At the end of Kirchhoff’s residency, Homestead will host a program where the public can learn about improvisational movement. A date for that program will be announced on the Homestead National Historical Park Facebook page.
“The idea is that I’m not teaching people how to dance, but everybody has a sense of movement, so being present in your body allows you to be present in the moment in the world, and hopefully experience the park in a different kind of way…As a dance artist, that’s part of what I try to do, is make it accessible to everybody to feel like it’s something that not only can you watch and get kind of an entry point into, but also something that everybody can do,” Kirchhoff said.
Homestead has participated in the Artist in Residence program with the National Park Service for 12 years now, hosting artists to help connect visitors with the park and its meanings using various art forms.
“The Artist-in-Residence program is extremely valuable.

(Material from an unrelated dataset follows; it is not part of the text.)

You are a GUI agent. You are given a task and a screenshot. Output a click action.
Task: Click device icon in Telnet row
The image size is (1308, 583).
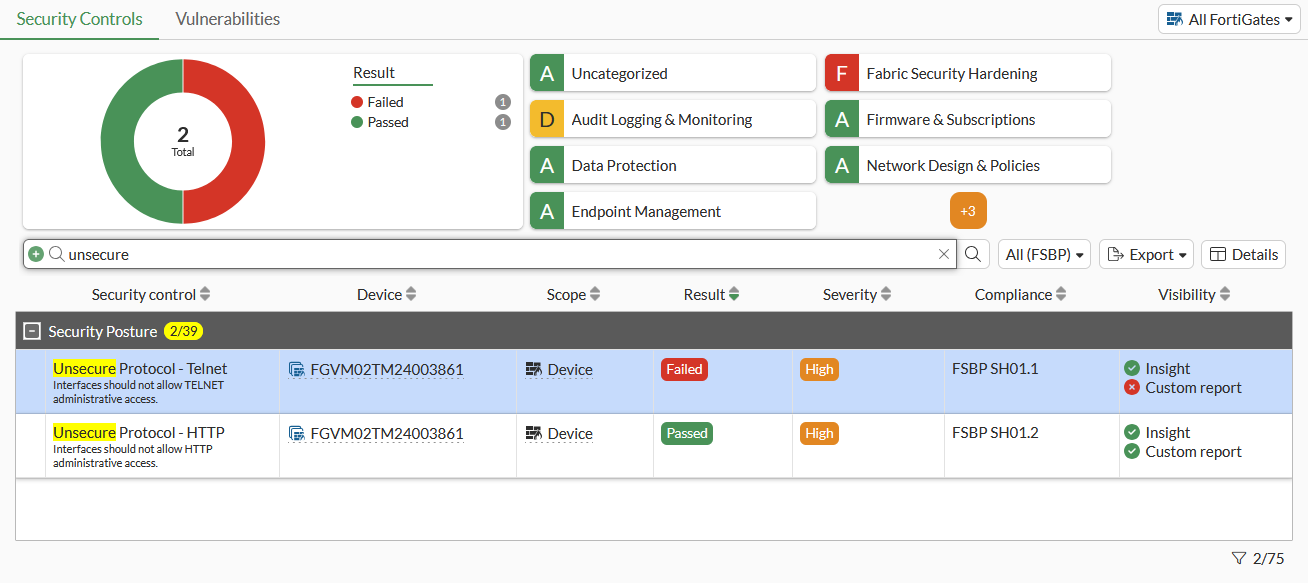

It gives park visitors an opportunity to not just see Homestead and its story themselves, but see it through the eyes of the artist, which can be very moving and powerful,” Homestead Superintendent Mark Engler said.
Homestead’s other residents this year include visual artist Daniel Moore of Ruston, Louisiana from Aug. 2–16, mixed media artist Allissa Hansen of Wahoo, Nebraska from Aug. 2–16, painter Ann Miller-Strandoo of Seattle, Washington from Aug. 30 to Sept. 13, barn quilt painter Vickie MacMillan of Olympia, Washington from Sept. 6–20, painter Lucretia McGuff Silverman of Roosevelt, New Jersey from Sept. 13 – 27, photographer Dana Fritz of Lincoln, Nebraska from Oct. 3 – 17 and muralist Ashley Pierce of Columbus, Ohio from Oct. 17 – 30.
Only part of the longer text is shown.